WHAT IS EXPECTED —
Please copy each of the rows below word for word, keeping every character and line unchanged.

Click-target data:
- - - -

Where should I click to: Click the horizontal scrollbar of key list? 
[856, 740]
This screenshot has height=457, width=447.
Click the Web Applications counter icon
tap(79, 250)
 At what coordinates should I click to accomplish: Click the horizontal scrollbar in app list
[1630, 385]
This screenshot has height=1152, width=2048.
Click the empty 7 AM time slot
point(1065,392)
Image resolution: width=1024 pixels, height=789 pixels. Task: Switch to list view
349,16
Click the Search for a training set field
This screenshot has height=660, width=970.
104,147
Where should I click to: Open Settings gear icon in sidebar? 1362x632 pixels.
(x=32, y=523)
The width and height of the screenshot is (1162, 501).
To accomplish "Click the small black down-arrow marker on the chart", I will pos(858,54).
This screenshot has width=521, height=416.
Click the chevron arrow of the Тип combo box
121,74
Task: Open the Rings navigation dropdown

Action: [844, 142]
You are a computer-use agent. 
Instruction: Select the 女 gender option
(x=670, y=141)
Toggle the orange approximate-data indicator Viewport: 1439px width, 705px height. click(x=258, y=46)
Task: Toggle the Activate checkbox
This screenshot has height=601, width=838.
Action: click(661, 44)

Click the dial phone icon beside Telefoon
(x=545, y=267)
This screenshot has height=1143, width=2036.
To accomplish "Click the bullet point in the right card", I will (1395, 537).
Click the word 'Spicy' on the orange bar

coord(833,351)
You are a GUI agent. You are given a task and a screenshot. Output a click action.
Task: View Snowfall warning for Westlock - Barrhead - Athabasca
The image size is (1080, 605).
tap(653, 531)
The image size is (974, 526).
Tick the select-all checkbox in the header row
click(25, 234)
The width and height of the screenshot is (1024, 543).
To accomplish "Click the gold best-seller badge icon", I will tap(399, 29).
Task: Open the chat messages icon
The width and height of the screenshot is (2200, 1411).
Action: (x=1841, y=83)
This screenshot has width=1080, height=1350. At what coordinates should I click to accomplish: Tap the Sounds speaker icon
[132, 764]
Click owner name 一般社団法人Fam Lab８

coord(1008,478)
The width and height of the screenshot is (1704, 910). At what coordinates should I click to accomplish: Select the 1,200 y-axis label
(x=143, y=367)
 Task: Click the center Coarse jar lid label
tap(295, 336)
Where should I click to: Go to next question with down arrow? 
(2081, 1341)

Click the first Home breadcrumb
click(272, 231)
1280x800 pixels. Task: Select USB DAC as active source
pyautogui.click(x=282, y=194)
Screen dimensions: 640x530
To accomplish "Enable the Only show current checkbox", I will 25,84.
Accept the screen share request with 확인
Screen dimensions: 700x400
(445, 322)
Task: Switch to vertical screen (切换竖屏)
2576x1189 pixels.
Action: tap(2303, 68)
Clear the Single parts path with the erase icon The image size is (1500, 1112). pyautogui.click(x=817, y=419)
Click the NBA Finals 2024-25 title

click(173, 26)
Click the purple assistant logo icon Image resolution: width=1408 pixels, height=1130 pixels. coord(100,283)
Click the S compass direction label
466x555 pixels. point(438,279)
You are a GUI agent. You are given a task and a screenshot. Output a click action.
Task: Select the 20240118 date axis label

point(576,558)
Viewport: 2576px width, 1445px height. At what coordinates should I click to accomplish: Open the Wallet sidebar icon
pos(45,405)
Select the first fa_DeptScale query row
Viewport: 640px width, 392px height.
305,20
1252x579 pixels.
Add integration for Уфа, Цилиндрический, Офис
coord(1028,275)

- - - -

CORRECT ANSWER —
Where should I click to: Click the horizontal scrollbar of key list? 
[856, 740]
This screenshot has height=457, width=447.
Click the Web Applications counter icon
tap(79, 250)
 At what coordinates should I click to accomplish: Click the horizontal scrollbar in app list
[1630, 385]
This screenshot has height=1152, width=2048.
Click the empty 7 AM time slot
point(1065,392)
Image resolution: width=1024 pixels, height=789 pixels. Task: Switch to list view
349,16
Click the Search for a training set field
This screenshot has height=660, width=970.
104,147
Where should I click to: Open Settings gear icon in sidebar? 1362x632 pixels.
(x=32, y=523)
The width and height of the screenshot is (1162, 501).
To accomplish "Click the small black down-arrow marker on the chart", I will pos(858,54).
This screenshot has width=521, height=416.
Click the chevron arrow of the Тип combo box
121,74
Task: Open the Rings navigation dropdown

Action: [844, 142]
You are a computer-use agent. 
Instruction: Select the 女 gender option
(x=670, y=141)
Toggle the orange approximate-data indicator Viewport: 1439px width, 705px height. click(x=258, y=46)
Task: Toggle the Activate checkbox
This screenshot has height=601, width=838.
Action: click(661, 44)

Click the dial phone icon beside Telefoon
(x=545, y=267)
This screenshot has height=1143, width=2036.
To accomplish "Click the bullet point in the right card", I will (1395, 537).
Click the word 'Spicy' on the orange bar

coord(833,351)
You are a GUI agent. You are given a task and a screenshot. Output a click action.
Task: View Snowfall warning for Westlock - Barrhead - Athabasca
The image size is (1080, 605).
tap(653, 531)
The image size is (974, 526).
Tick the select-all checkbox in the header row
click(25, 234)
The width and height of the screenshot is (1024, 543).
To accomplish "Click the gold best-seller badge icon", I will tap(399, 29).
Task: Open the chat messages icon
The width and height of the screenshot is (2200, 1411).
Action: (x=1841, y=83)
This screenshot has width=1080, height=1350. At what coordinates should I click to accomplish: Tap the Sounds speaker icon
[132, 764]
Click owner name 一般社団法人Fam Lab８

coord(1008,478)
The width and height of the screenshot is (1704, 910). At what coordinates should I click to accomplish: Select the 1,200 y-axis label
(x=143, y=367)
 Task: Click the center Coarse jar lid label
tap(295, 336)
Where should I click to: Go to next question with down arrow? 
(2081, 1341)

Click the first Home breadcrumb
click(272, 231)
1280x800 pixels. Task: Select USB DAC as active source
pyautogui.click(x=282, y=194)
Screen dimensions: 640x530
To accomplish "Enable the Only show current checkbox", I will 25,84.
Accept the screen share request with 확인
Screen dimensions: 700x400
(445, 322)
Task: Switch to vertical screen (切换竖屏)
2576x1189 pixels.
Action: tap(2303, 68)
Clear the Single parts path with the erase icon The image size is (1500, 1112). pyautogui.click(x=817, y=419)
Click the NBA Finals 2024-25 title

click(173, 26)
Click the purple assistant logo icon Image resolution: width=1408 pixels, height=1130 pixels. coord(100,283)
Click the S compass direction label
466x555 pixels. point(438,279)
You are a GUI agent. You are given a task and a screenshot. Output a click action.
Task: Select the 20240118 date axis label

point(576,558)
Viewport: 2576px width, 1445px height. At what coordinates should I click to accomplish: Open the Wallet sidebar icon
pos(45,405)
Select the first fa_DeptScale query row
Viewport: 640px width, 392px height.
305,20
1252x579 pixels.
Add integration for Уфа, Цилиндрический, Офис
coord(1028,275)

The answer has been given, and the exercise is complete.